2.      Izzah began to be radicalised in 2013 by online propaganda related to the terrorist group Islamic State of Iraq and Syria (ISIS). She began to believe that ISIS represented the true spirit of Islam. Her radicalisation deepened over time. This was exacerbated by a wide network of foreign online contacts which she developed. They included ISIS militants and supporters, some of whom have either been killed in Syria or arrested for terrorism-related activities.   


3.     Izzah was intent on joining ISIS and was actively planning to make her way to Syria, with her young child, to do so. She supported ISIS's use of violence to establish and defend its self-declared "caliphate", and aspired to live in it.  To this end, she said that since 2015, she was looking for "a Salafi or an ISIS supporter" to marry and settle down with him and her child in Syria.  She said she would support her husband if he fought for ISIS in Syria as she believed she would reap "heavenly rewards" if he died in battle. With her "elevated status" as a "martyr's widow", she felt she could easily marry another ISIS fighter in Syria. She also said that she was prepared to undergo military training and engage in armed combat to defend ISIS if called upon by the terrorist group to do so.  


4.     Since 2014, Izzah actively posted and shared pro-ISIS materials online. Several of her social media platforms were taken down by administrators because of the pro-ISIS content, but she created new ones.  Her parents (both freelance Quranic teachers) and sister came to know of her radical postings in 2015 and her intention to join ISIS in Syria. They did not alert the authorities. They tried on their own to dissuade her but they were unsuccessful. Izzah continued down the path of radicalism. In Apr 2017, she boasted to a contact that the Singapore authorities had not detected her.

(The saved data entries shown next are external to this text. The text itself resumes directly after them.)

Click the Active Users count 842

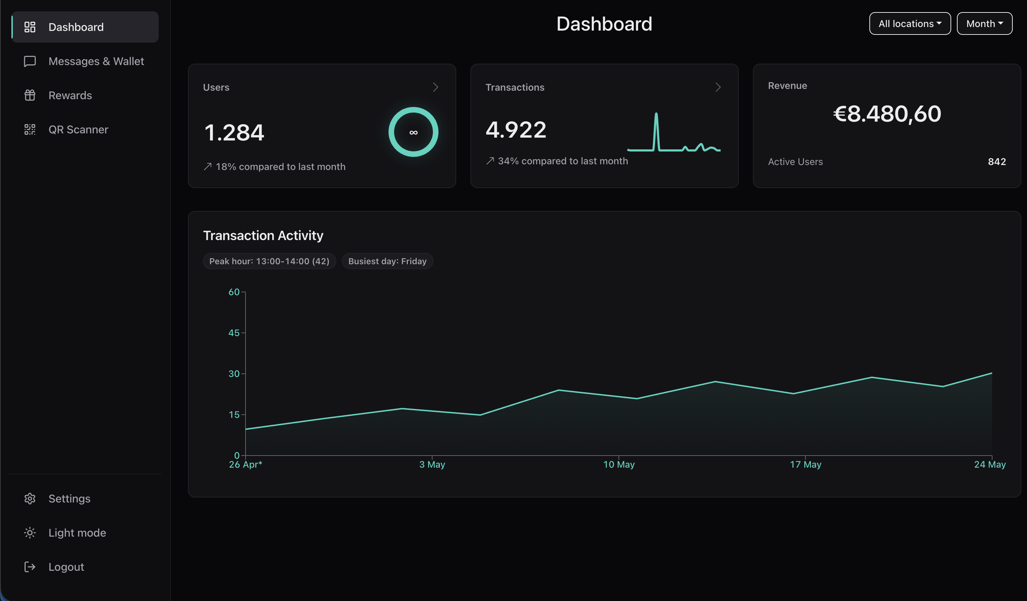(x=997, y=162)
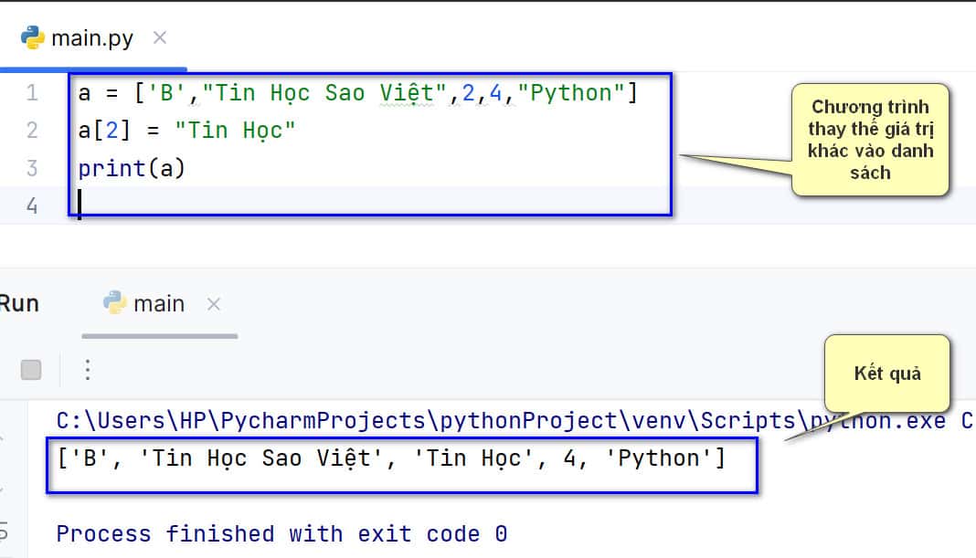Click the "Tin Học" string on line 2
The height and width of the screenshot is (558, 976).
click(235, 131)
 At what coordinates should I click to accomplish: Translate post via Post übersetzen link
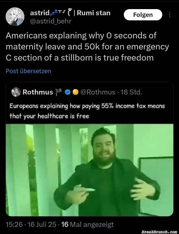[28, 71]
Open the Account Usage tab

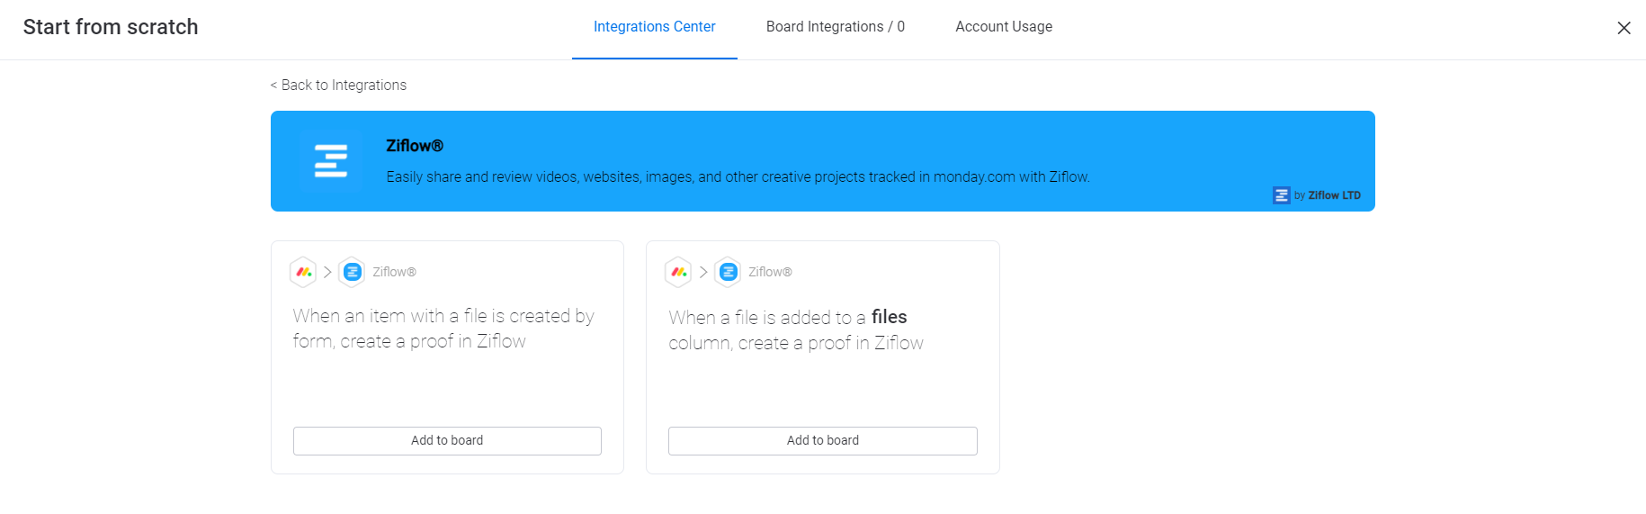coord(1004,27)
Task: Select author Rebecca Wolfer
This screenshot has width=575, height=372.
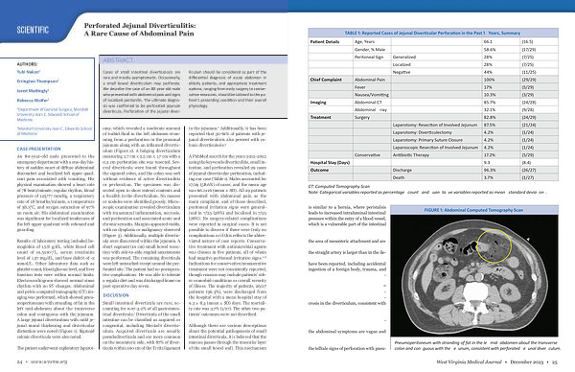Action: click(x=33, y=100)
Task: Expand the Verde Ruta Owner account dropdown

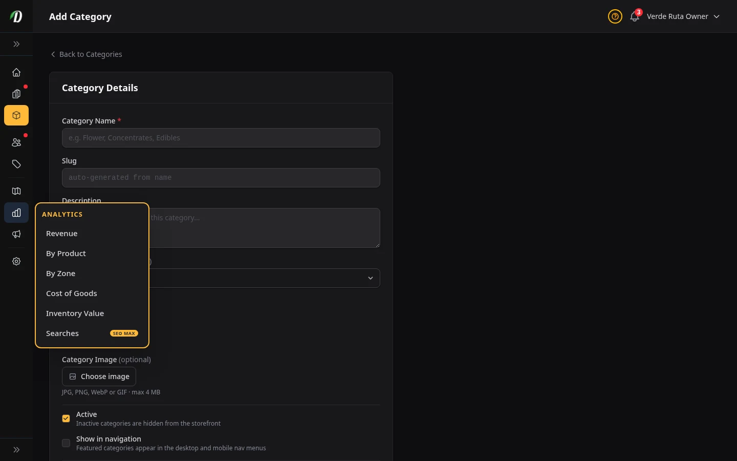Action: point(683,16)
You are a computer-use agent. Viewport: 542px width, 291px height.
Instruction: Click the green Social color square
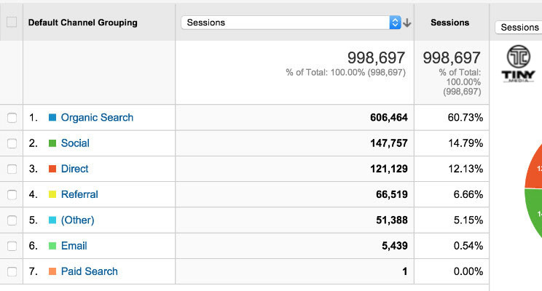pyautogui.click(x=52, y=143)
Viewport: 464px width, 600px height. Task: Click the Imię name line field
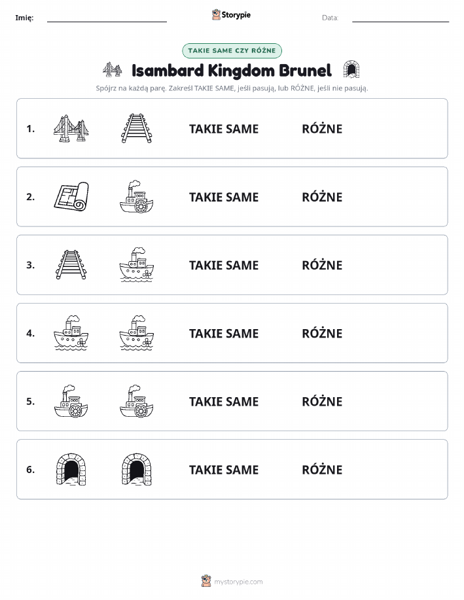(107, 18)
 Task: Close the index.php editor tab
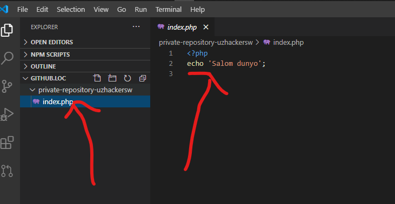point(206,27)
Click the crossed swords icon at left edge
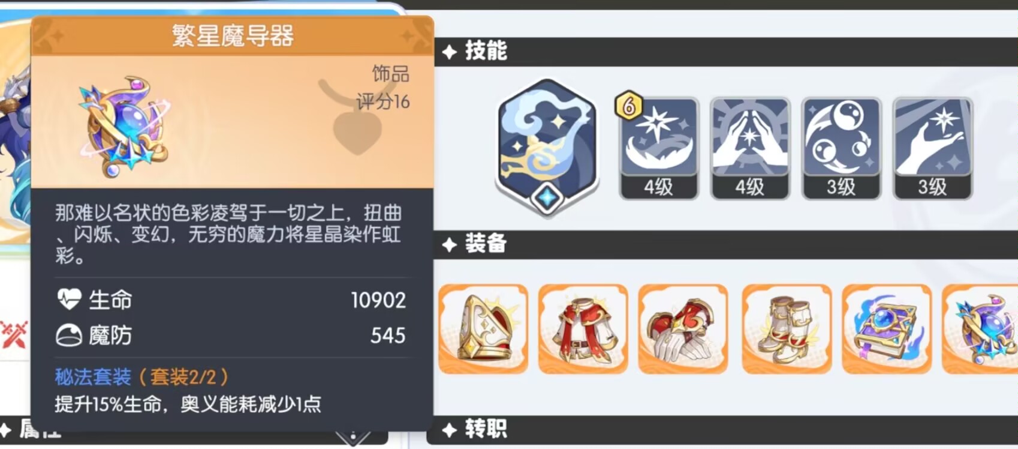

Imperative for Family Members and Friends to Report Suspected Radicalised Individuals


5.     The heightened terrorism threat worldwide and in Singapore makes it imperative for family members and friends to raise to the authorities anyone they suspect of being radicalised or planning terror activities. Singapore can be made safer if family members and friends do this. The time between radicalisation and committing violence can be very short in some cases.  Recent terror attacks around the world have shown how terrorists can use easily available objects like vehicles and knives to commit violence. Such an act would drive a wedge between Muslims and non-Muslims and divide our communities, which is precisely what the terrorist groups want. 

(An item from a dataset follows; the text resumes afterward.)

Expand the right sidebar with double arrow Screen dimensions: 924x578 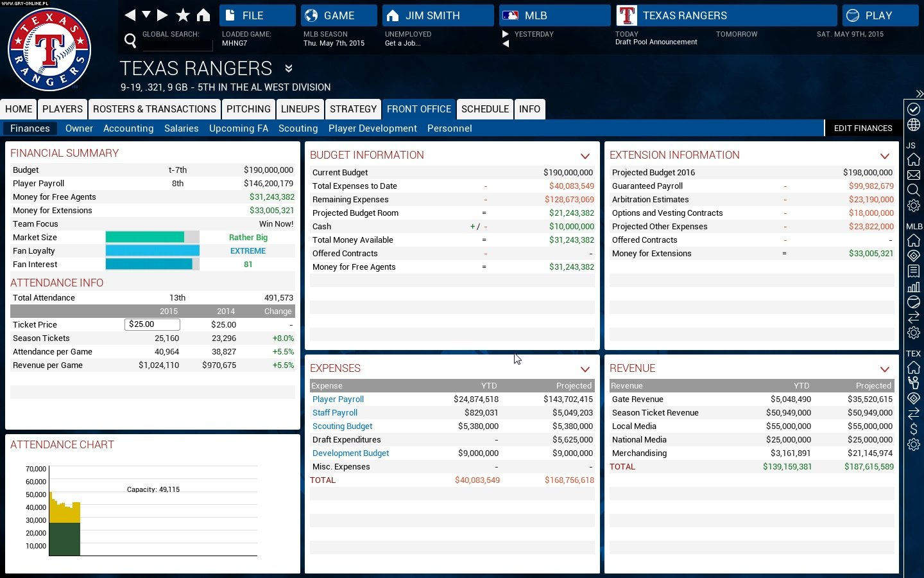pos(919,94)
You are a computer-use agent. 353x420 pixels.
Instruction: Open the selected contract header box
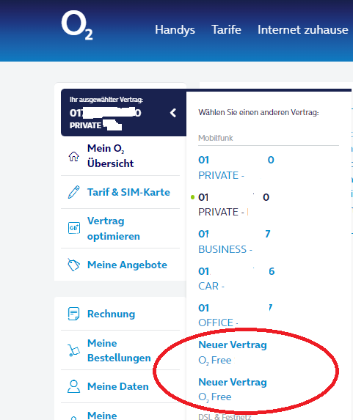point(123,112)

6.     In Izzah's case, her family members did not bring her to the attention of the authorities when she was younger and could have potentially been turned back from the path of radicalisation. Furthermore, after Izzah was placed under investigation, important evidence was destroyed by a family member relating to her plans to join ISIS, in order to try to minimise her acts.

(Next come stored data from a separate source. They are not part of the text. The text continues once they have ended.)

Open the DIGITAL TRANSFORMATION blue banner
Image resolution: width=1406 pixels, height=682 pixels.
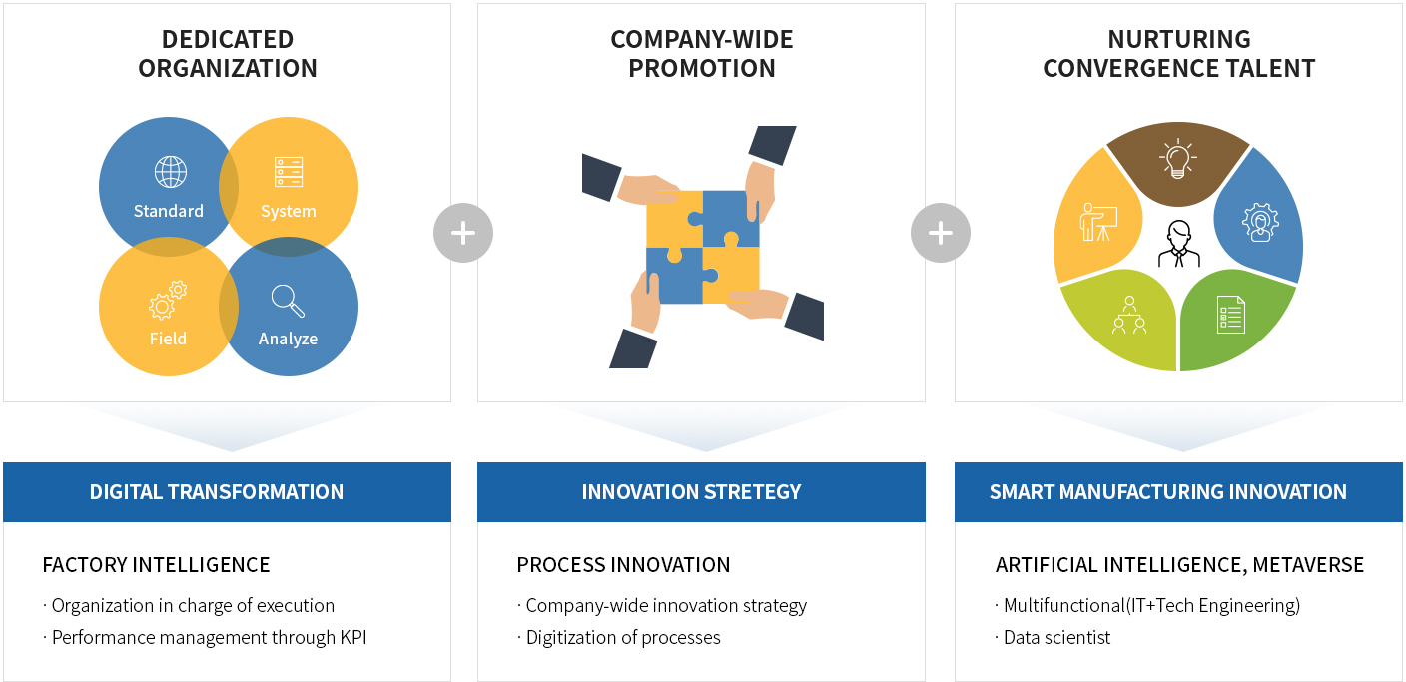tap(227, 491)
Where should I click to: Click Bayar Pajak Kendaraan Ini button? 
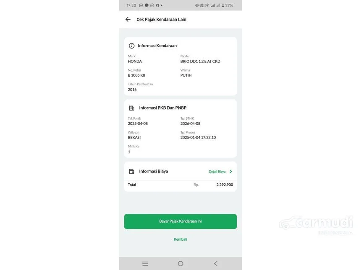point(181,221)
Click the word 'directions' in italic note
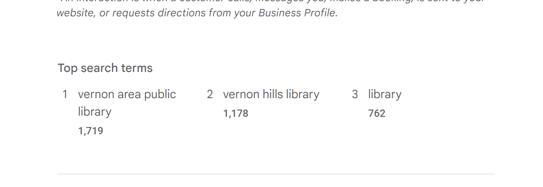This screenshot has height=187, width=543. (182, 13)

7.     The authorities are working hard to keep Singapore safe but they cannot do it alone. Every person in the community can help to protect Singapore and Singaporeans from the threat of terrorism. Relatives and friends are best-placed to notice the possible signs of radicalisation. These include avid consumption of radical materials; propagating and re-posting terrorism-related images, videos and posts; expressing support for terrorist entities; and encouraging others or stating an intention to commit terrorist violence. This list is not exhaustive.  


8.     Early reporting could enable the individual who is at risk of becoming radicalised to be given proper guidance and counselling. They could be steered away from the path of radicalisation and may not need to be severely dealt with under the law. Anyone who knows or suspects that a person is radicalised should promptly call the ISD Counter-Terrorism Centre hotline 1800-2626-473 (1800-2626-ISD).